**** DOCUMENT SEGMENT ****

# My new garden April 2013



## Beruriah

Hi,
I don't know about you, but I love looking at the photos of everyone's gardens in various stages of emergence. So I thought I'd add mine to the mix.









It's a bit messy at the moment. The garbage cans you can see have potatoes planted in them. The mess in the far left corner is a hoop house that the wind dismantled last week and the cardboard is what's left after I covered my lawn to kill the grass. The worms made short work of most of it over the winter but there's still a bit of cleanup left to do.

I discovered (fortunately BEFORE I rented the tiller) that my garden is pretty much right over my septic system, so I decided to go with no-till beds. I had a load of compost delivered (that big brown pile, of course!) and I'm using the Garden Claw to lift and aerate before I add compost to the beds.

The garden with the 2 potato barrels in it is going to be a flower bed to attact bees in the hopes that I'll get more than 3 cucumbers this year.

I installed the fenceposts yesterday and this weekend I'll put up the fencing. I don't dare put any seedlings out there until I have a way to keep the bunnies out. They're already all over the yard in the evenings!


----------



## Tammy

sounds like you have a pretty ideal spot for your garden! When we first moved on our property, I wanted an apple tree. Well, ended up we planted it right along the septic line although at the time, that wasn't something we were really paying attention too. Within a couple years, we had a bumper crop of apples! and during our super dry hot months of July/August, I would often have to water ONLY what absolutely needed to be watered because our low producing well would take too long to recover, but that apple tree didn't need water because of where it was situated. 

looks like you have some nice gardening space there! Welcome to the board, it's nice to have you here.


----------



## Shannon

Your gardening spot looks wonderful! I'd happily lose my mind planting stuff if I had that much space! I want to try to grow everything. 
 I can't wait to see what it looks like when everything is growing.


----------



## stephanie

I have been very careful not to plant any trees near my septic system as over time the tree roots can do some horrendous damage to your septic to the point of replacing the very expensive septic system. I am going to reroute my grey water from my washing machine to my trees some time in the near future to conserve water even though I live in western washington. I figure if I conserve water it helps somebody else where who can't.


----------

**** DATASET ENTRIES ****

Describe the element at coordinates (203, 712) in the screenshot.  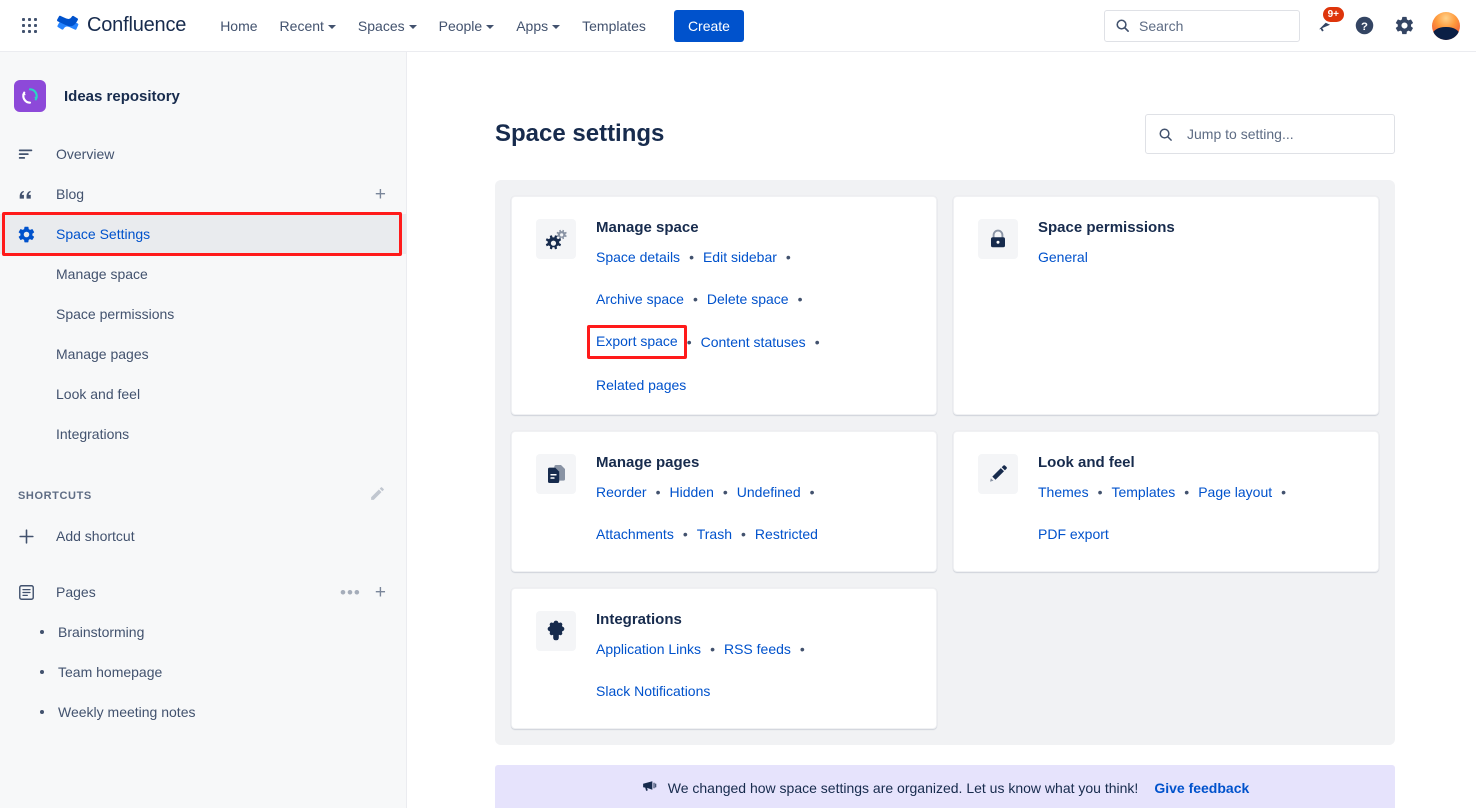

****
**** DATASET ENTRIES ****

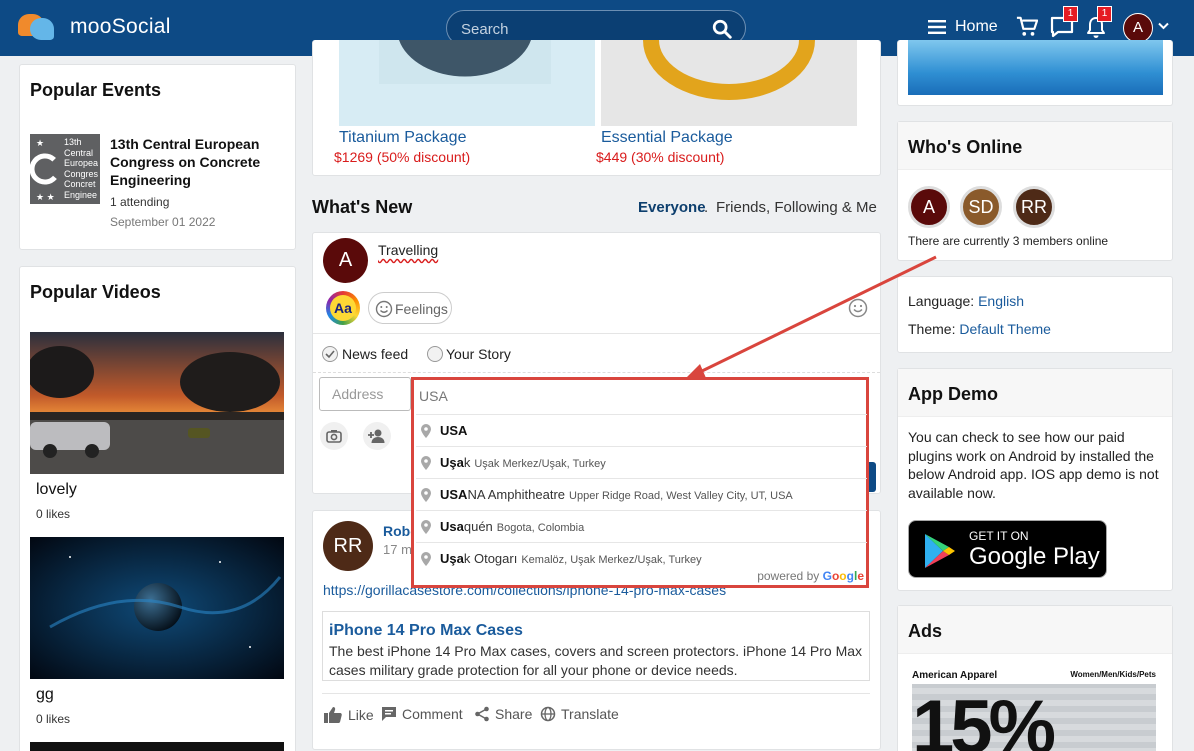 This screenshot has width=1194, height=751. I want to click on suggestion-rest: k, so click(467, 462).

****

ASSIGNMENT 1 :: In the garden thread, why did Beruriah decide to use no-till beds?
ASSIGNMENT 2 :: Summarize the garden thread in two sentences.

WRITTEN REPLY 1 :: The garden sits almost directly over the septic system.

WRITTEN REPLY 2 :: Beruriah describes a new garden in April 2013, with potatoes planted in garbage cans, no-till beds chosen because the plot lies over the septic system, and fencing planned to keep rabbits out. Other posters offer encouragement, share an apple tree that thrived along a septic line, and warn that tree roots can badly damage a septic system.